======== Source material ========

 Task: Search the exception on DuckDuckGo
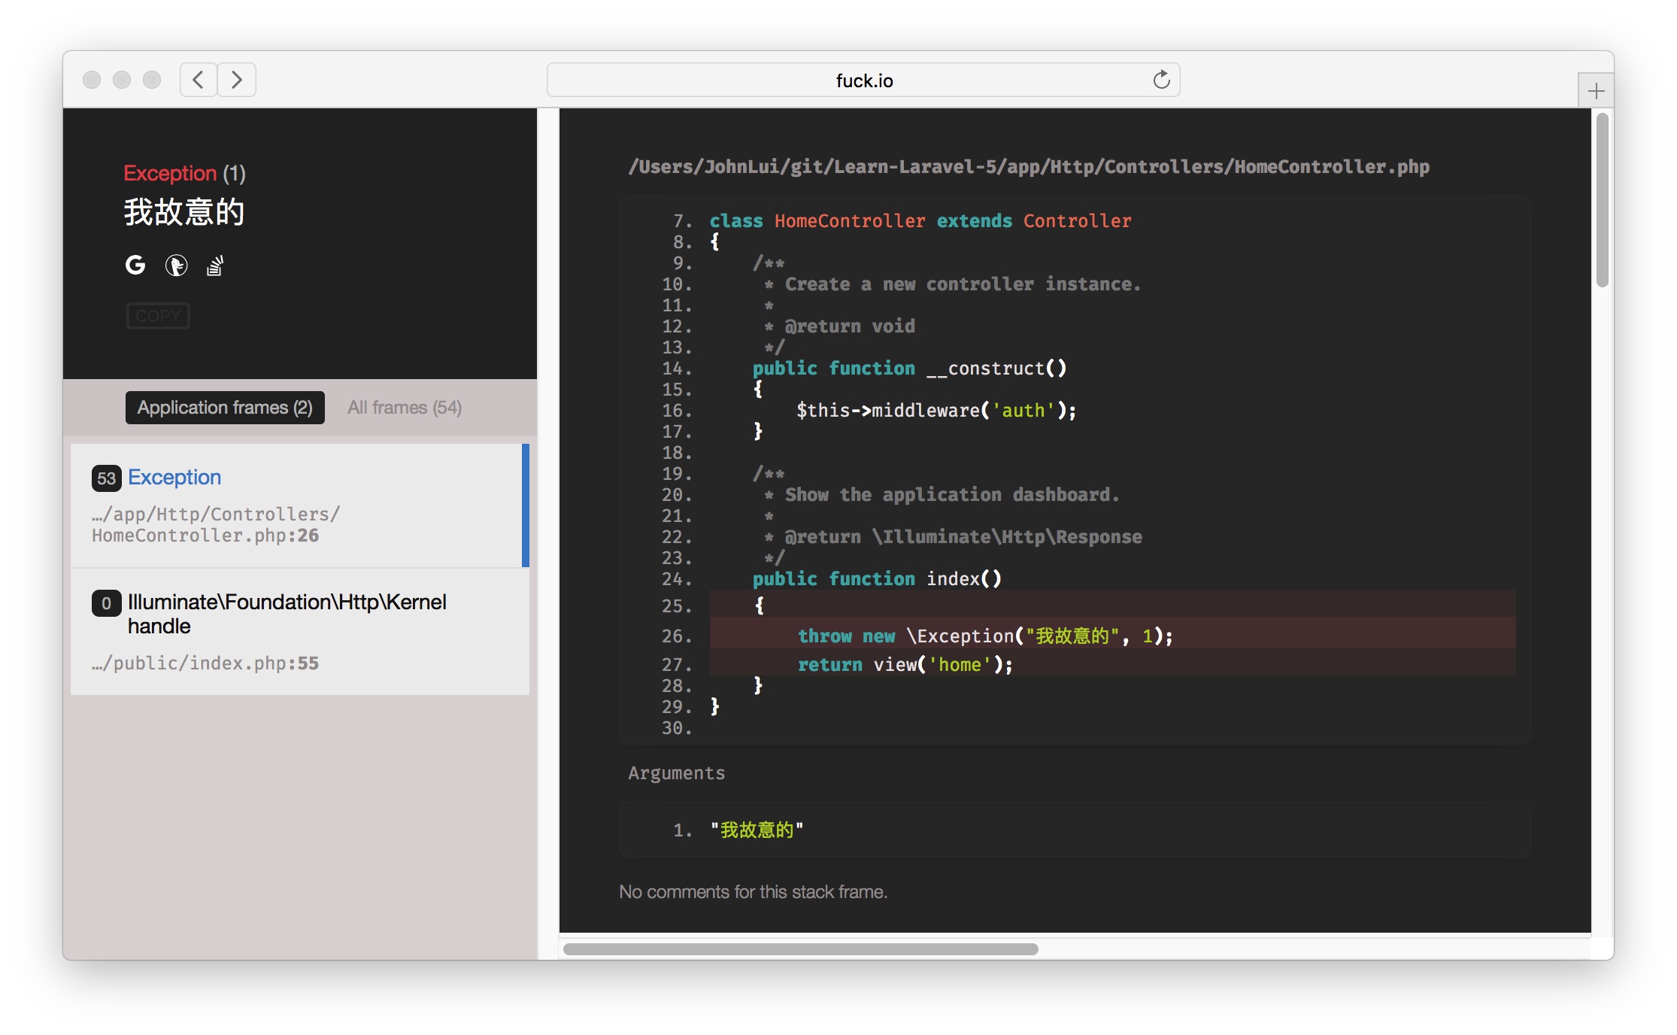(x=176, y=266)
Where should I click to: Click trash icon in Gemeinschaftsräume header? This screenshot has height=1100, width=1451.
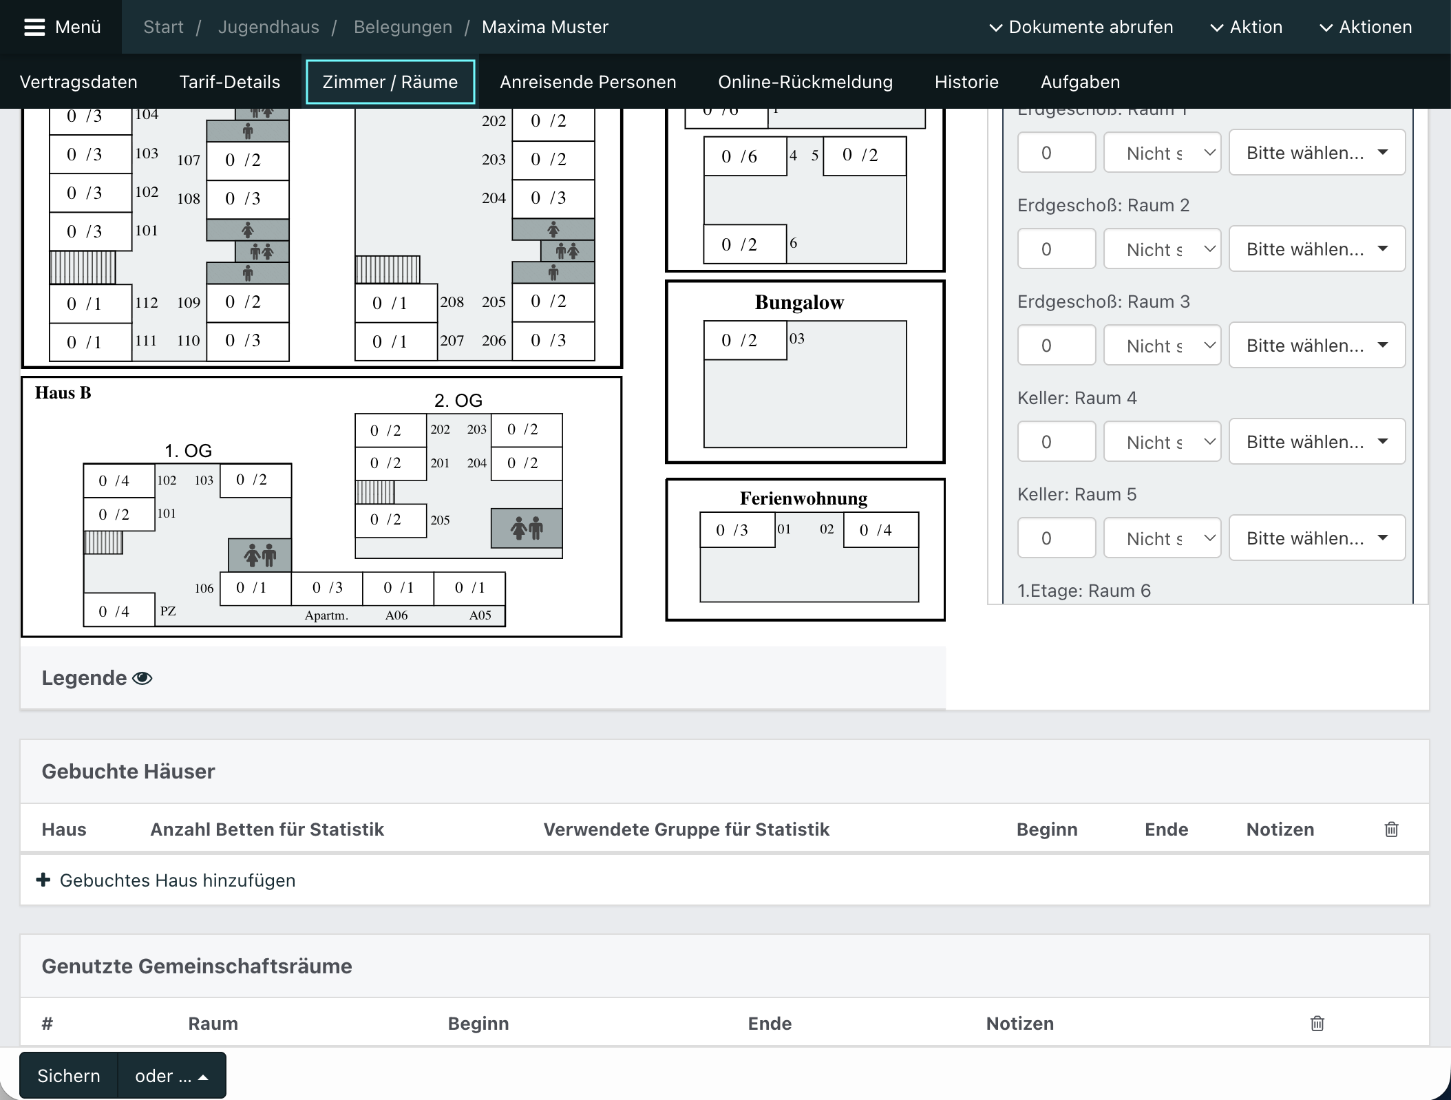click(1317, 1024)
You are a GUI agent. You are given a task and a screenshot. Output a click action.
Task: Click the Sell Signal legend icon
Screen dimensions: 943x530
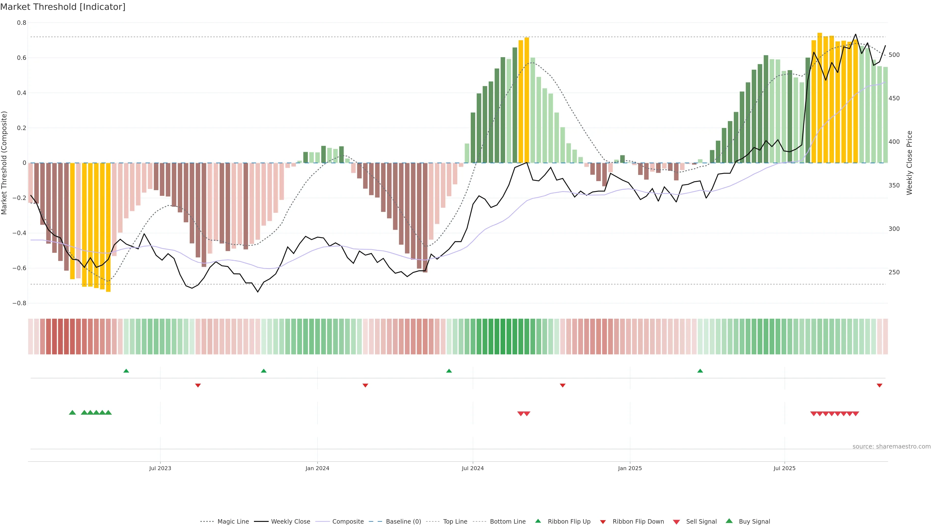click(x=677, y=522)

========

Please output all of the entries exactly as they appear, with no pictures.

## Answer box:
 Task: Search the exception on DuckDuckGo
(x=176, y=266)
Where should I click to: Click trash icon in Gemeinschaftsräume header? This screenshot has height=1100, width=1451.
click(1317, 1024)
You are a GUI agent. You are given a task and a screenshot. Output a click action.
Task: Click the Sell Signal legend icon
Screen dimensions: 943x530
click(x=677, y=522)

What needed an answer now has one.